Aim of the exercise. Filter the data for lines with the word "computer", then copy every line so identified.

(Dataset excerpts)
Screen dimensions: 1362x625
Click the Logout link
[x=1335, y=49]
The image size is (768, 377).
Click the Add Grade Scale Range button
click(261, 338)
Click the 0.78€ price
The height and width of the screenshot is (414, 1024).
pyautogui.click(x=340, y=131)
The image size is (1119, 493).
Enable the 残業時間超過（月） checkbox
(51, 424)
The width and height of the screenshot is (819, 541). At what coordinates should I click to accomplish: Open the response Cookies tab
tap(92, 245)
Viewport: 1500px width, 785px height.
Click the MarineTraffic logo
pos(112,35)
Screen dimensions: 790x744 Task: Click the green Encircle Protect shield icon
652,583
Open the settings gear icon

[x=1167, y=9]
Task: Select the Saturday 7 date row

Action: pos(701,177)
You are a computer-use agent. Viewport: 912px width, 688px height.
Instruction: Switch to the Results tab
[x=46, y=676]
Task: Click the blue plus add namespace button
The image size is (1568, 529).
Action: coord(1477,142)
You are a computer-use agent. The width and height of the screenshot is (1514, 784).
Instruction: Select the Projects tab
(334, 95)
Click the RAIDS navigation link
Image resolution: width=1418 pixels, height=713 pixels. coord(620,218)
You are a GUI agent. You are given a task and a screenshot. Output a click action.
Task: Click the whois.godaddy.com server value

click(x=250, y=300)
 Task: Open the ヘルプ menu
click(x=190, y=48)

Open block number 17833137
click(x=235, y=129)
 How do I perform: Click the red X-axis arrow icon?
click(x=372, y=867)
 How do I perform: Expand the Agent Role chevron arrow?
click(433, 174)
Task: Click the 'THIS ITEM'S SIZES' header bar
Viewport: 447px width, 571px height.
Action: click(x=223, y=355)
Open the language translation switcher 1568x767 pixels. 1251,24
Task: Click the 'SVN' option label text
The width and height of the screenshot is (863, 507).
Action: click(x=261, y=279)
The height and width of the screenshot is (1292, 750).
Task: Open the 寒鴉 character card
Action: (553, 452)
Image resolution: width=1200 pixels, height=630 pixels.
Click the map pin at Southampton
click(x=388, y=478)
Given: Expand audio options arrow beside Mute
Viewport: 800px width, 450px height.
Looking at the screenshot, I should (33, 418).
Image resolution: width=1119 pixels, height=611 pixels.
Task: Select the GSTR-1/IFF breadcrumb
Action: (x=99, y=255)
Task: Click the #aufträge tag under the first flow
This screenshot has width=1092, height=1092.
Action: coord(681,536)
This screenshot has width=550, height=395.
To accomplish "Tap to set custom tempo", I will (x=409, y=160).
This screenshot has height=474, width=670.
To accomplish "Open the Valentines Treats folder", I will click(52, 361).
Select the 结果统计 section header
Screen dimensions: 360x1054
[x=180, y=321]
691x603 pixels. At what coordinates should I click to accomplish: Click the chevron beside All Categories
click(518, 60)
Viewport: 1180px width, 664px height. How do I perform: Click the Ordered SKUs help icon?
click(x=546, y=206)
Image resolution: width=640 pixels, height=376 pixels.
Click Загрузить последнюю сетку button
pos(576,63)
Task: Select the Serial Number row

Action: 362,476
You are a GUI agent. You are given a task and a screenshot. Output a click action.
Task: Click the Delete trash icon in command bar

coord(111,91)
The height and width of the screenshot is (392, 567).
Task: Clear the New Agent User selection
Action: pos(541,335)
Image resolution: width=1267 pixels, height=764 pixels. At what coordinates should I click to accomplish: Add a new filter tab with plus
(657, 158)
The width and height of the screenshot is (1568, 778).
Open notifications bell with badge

Answer space.
You are a computer-use agent. Viewport: 912px width, 688px height.
You are a computer-use agent. The width and height of the screenshot is (1514, 784).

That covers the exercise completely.